Greenhouse pesticides
5 December 2014. Pesticides are meant to be toxic to various pests, including insects. As our nervous system is quite similar to insect brains in regard to its biochemistry, pesticides that control insects may also present a hazard to the human nervous system. The current list of suspected brain drainers includes 100 pesticides. Each of them has caused neurological symptoms in adults. However, for most of them, we do not know whether they damage brain development in children. In order to find out, Dr. Helle R. Andersen decided to examine Danish children whose mothers had worked in greenhouse flower production during pregnancy.
Dr. Andersen recruited the mothers in 1997-2001 and obtained detailed information on their occupational exposure to pesticides. Some of the women were not exposed, as they worked in offices away from the greenhouses. But the study was complicated by the high-level of protection against exposures that can harm a pregnant woman and her fetus. According to Danish legislation, women with occupational exposure were moved to unexposed work functions or went on paid leave as soon as pregnancy was determined. As modern pesticides do not stay in the body for long, any exposure was therefore limited to the first several weeks of pregnancy.
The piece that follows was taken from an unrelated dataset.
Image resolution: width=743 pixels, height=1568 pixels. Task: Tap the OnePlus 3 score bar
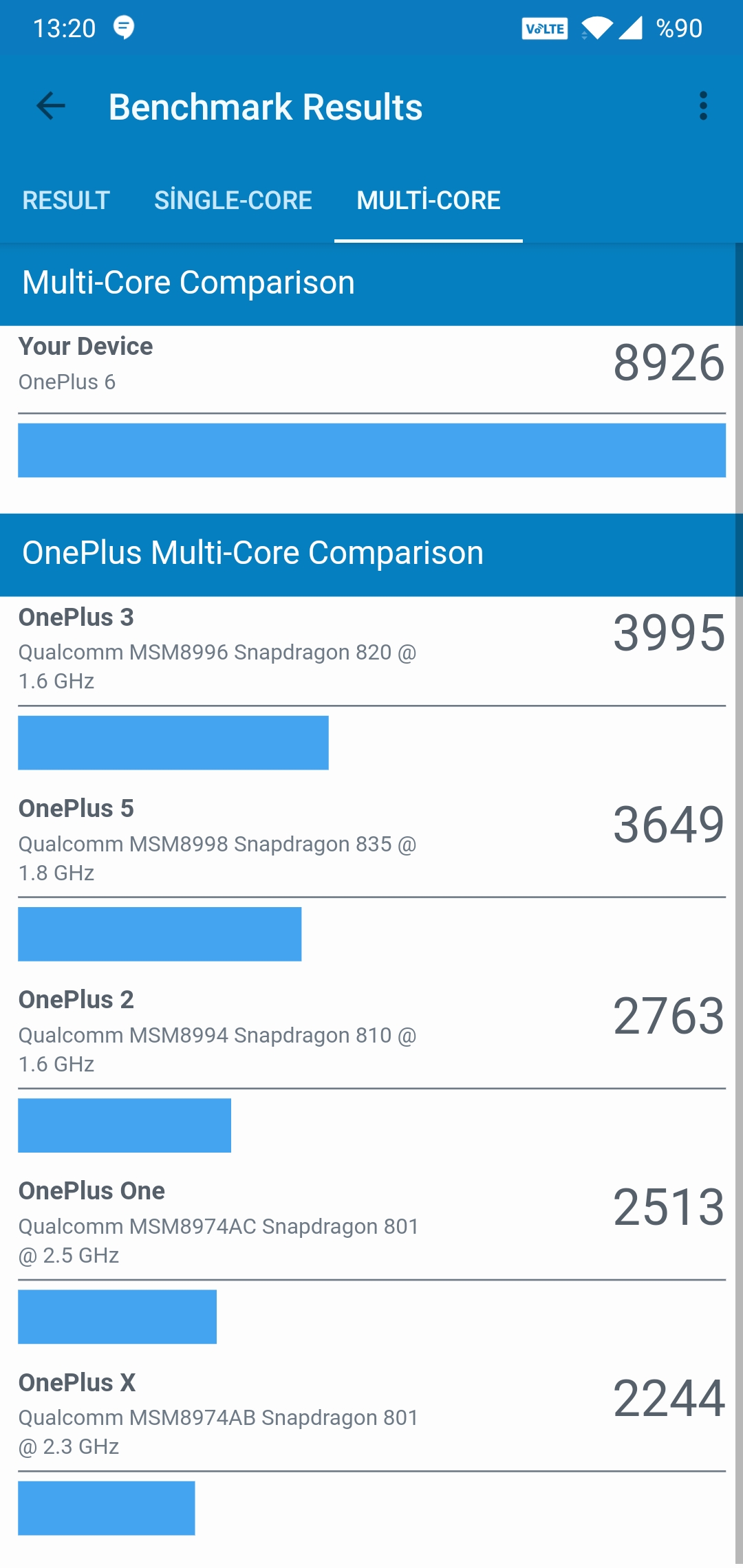[173, 743]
All told, the women gave birth to 203 children, and about two out of three have now been examined at school age. The researchers used neuropsychological tests and evoked potentials (brainstem auditory response) to determine any deficits in brain functions. The bad news is that Helle Andersen’s results – just published – suggest that even this high level of protection is insufficient when it comes to fetal brain development.
When comparing 112 prenatally exposed children to unexposed controls (21 + 44 additional controls), the evoked potentials were delayed in the exposed children, and impaired neuropsychological functions were found in exposed girls, while no effect was apparent in boys. The functions most clearly affected were language and motor speed, but similar tendencies were also seen for other brain functions in the girls.
The question is then if any individual pesticide can be singled out as the main cause of the exposure-associated deficits. Unfortunately, modern-day exposures are complex, and the greenhouse workers had applied about 200 different pesticide formulations, which represent 124 different active pesticide ingredients. There is no way to tell from this study which one or which ones were the culprit.
The researchers previously found that women with pesticide exposure showed signs of endocrine disruption. Serum from these women had greater estrogenicity activity and activated to a greater extent the estrogen receptor. Thus, pesticide toxicity may act via interference with hormone actions in the body. Could this explain why effects were so strong in the girls and not at all in the boys? Possibly. Recent studies in mice prenatally exposed to chlorpyrifos – a pesticide commonly used in the US and the EU – showed that brain functions in the two sexes are not affected similarly, perhaps because this pesticide is an endocrine disruptor. These experimental data support the notion that girls may be more vulnerable to some pesticides than boys.
So this new report adds to the concern that occupational exposures to modern pesticides, even under circumstances considered safe, are not safe for the next generation’s brains.